%%
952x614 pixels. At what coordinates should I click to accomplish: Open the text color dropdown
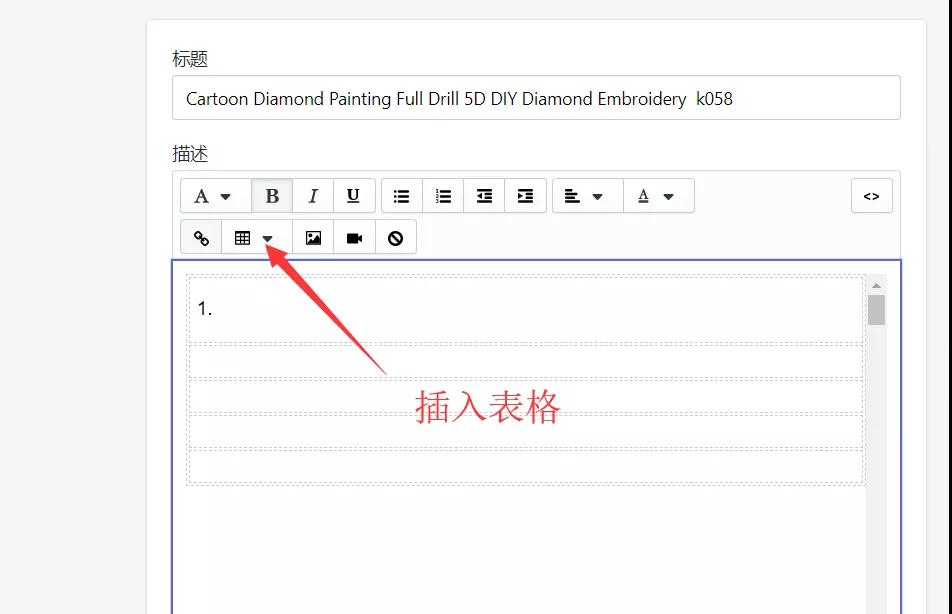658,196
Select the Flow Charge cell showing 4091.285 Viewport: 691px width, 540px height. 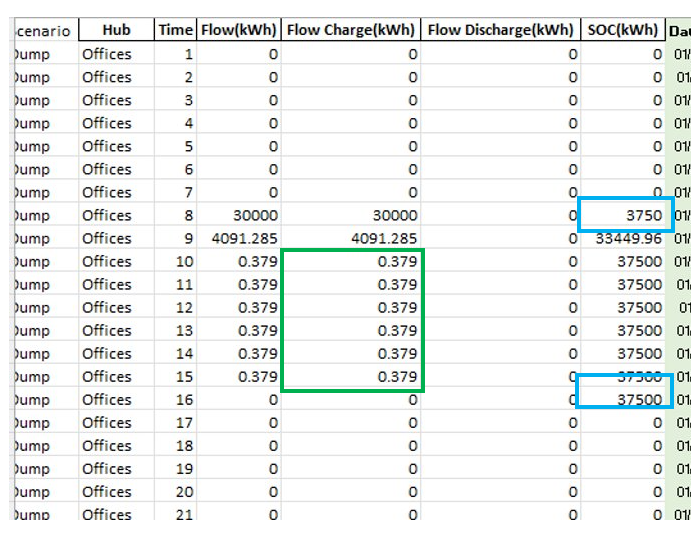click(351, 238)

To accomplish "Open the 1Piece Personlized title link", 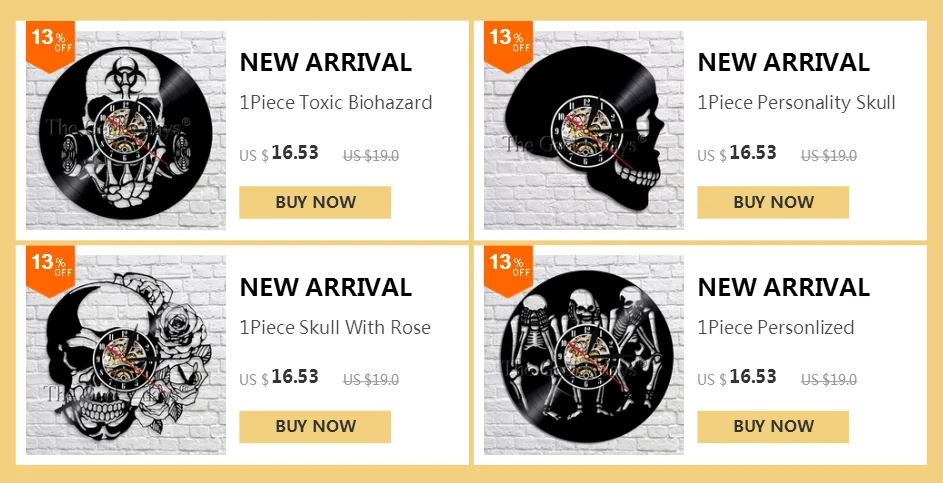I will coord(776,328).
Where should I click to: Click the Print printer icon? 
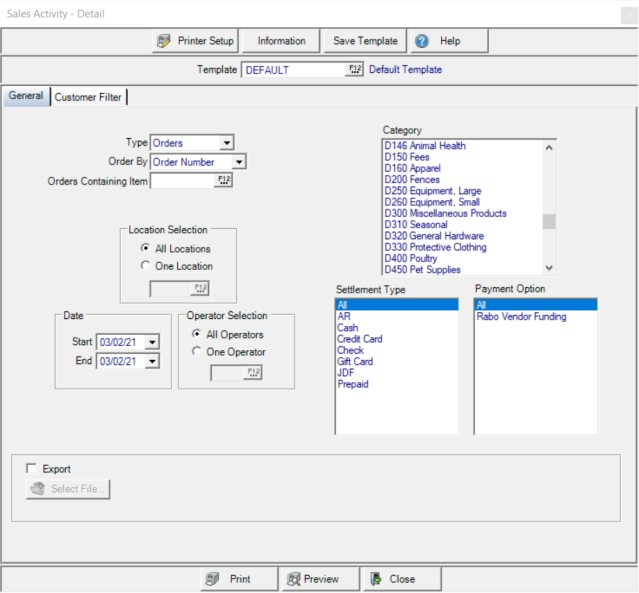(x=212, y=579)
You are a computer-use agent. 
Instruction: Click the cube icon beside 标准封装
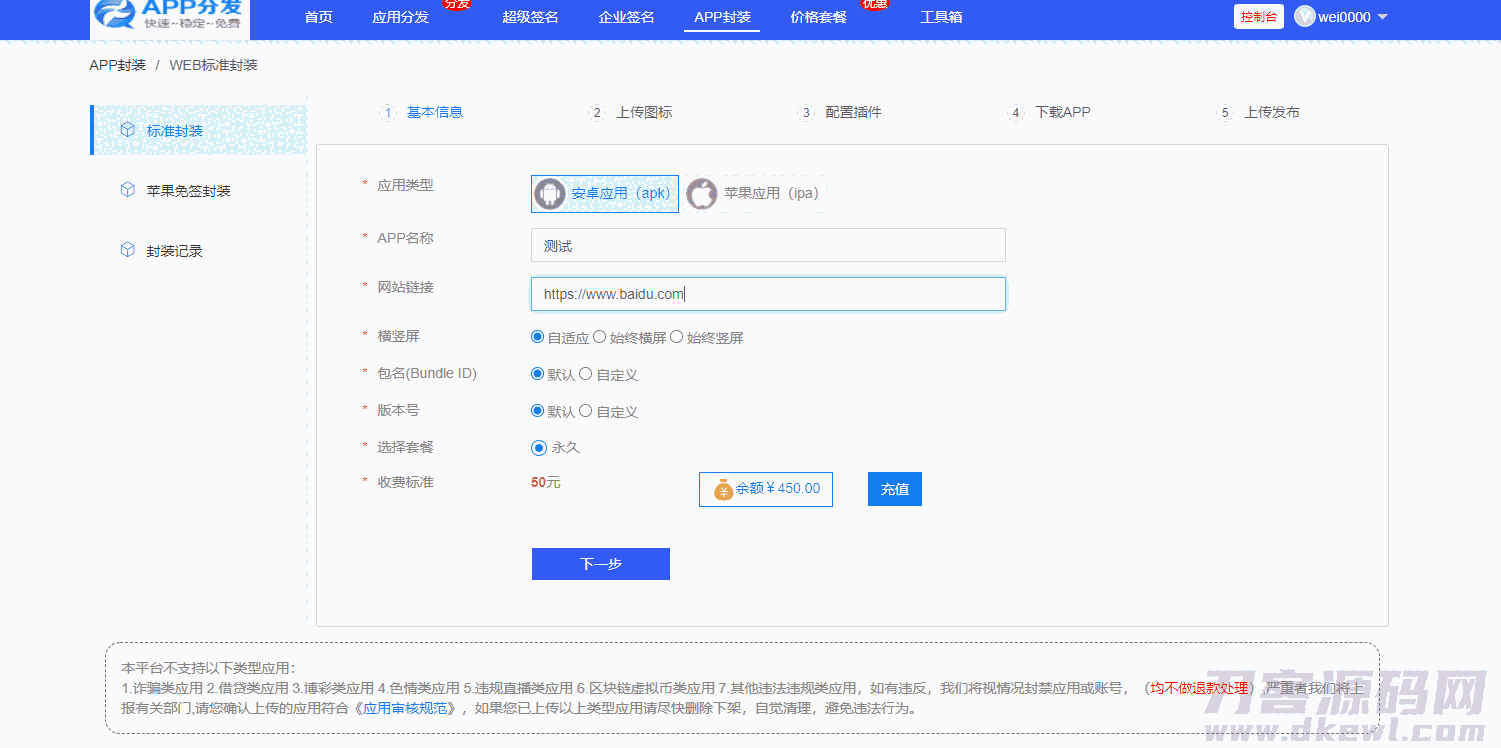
%%
● **TASK DESCRIPTION**:
Restate word for word the lines above that start at the line containing "Where should I" and run to the end of the listing; exclude the pictures.

● **FINISHED TASK**:
Where should I click to: Click the Print printer icon? 
(x=212, y=579)
You are a computer-use agent. 
Instruction: Click the cube icon beside 标准封装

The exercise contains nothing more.